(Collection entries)
- - - -

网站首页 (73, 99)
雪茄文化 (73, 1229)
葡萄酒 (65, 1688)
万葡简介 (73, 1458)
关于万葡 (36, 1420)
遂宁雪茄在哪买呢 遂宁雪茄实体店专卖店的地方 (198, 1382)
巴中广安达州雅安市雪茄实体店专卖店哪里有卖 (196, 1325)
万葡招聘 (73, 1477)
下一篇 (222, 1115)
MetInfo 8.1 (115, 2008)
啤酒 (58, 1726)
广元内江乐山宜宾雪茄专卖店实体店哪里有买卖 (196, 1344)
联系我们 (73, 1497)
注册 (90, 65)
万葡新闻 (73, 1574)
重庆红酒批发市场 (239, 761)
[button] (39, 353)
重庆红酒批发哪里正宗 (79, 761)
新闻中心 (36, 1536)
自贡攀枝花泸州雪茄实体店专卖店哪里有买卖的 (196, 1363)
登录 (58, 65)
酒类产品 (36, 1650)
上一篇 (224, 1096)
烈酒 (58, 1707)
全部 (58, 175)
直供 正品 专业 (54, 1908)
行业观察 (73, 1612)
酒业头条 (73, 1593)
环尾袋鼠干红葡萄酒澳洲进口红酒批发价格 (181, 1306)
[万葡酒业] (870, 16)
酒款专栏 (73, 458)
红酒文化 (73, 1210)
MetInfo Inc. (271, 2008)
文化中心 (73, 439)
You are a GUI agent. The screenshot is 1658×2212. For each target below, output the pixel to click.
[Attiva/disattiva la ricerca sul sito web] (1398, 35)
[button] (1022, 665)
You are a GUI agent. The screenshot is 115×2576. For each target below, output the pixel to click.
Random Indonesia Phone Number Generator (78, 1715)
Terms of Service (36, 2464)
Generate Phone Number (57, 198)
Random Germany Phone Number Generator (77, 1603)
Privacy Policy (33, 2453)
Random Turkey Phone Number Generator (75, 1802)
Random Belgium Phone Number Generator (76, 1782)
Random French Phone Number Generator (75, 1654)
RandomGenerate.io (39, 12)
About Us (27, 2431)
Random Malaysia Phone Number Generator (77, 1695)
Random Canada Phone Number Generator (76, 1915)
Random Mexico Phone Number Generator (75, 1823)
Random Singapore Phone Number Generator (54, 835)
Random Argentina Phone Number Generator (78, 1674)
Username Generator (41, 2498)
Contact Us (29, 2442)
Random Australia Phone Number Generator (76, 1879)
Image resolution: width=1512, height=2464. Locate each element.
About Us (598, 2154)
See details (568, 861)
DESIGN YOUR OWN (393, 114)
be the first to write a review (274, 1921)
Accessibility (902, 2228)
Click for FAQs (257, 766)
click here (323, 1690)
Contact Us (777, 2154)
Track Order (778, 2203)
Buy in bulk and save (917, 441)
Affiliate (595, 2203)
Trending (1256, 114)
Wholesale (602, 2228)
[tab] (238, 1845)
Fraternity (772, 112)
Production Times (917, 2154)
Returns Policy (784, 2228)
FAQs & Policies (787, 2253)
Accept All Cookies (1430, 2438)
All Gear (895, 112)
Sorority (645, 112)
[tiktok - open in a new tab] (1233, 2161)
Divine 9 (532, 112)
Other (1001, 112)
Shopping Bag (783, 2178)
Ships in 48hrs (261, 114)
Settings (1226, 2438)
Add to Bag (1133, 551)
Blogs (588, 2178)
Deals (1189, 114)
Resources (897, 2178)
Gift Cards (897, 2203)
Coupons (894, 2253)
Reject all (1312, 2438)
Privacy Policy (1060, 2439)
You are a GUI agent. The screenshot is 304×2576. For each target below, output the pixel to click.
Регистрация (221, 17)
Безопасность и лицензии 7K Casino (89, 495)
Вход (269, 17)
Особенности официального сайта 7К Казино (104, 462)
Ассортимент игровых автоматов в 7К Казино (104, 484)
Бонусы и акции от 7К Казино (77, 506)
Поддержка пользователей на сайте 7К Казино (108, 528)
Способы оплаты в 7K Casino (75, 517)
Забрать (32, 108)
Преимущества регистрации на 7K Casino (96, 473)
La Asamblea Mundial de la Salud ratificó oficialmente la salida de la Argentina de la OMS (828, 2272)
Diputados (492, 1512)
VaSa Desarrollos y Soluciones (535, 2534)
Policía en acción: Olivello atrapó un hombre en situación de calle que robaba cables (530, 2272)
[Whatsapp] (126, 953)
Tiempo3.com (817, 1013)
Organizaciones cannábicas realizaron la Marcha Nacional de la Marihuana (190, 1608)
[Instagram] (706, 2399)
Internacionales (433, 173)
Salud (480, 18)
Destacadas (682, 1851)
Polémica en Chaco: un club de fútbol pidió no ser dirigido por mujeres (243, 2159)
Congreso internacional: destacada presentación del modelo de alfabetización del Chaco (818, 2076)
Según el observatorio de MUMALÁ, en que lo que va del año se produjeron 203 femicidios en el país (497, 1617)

- - - -

## What is required
All of the lines above that carry the string "target" need to be found and copied.

## Exercise result
You are a GUI agent. The screenshot is 1658×2212. For each target below, output the pixel to click.
You are a GUI agent. The screenshot is 115×2576. For each target below, output the pixel to click.
You are a GUI agent. The screenshot is 304×2576. For each target below, output the pixel to click.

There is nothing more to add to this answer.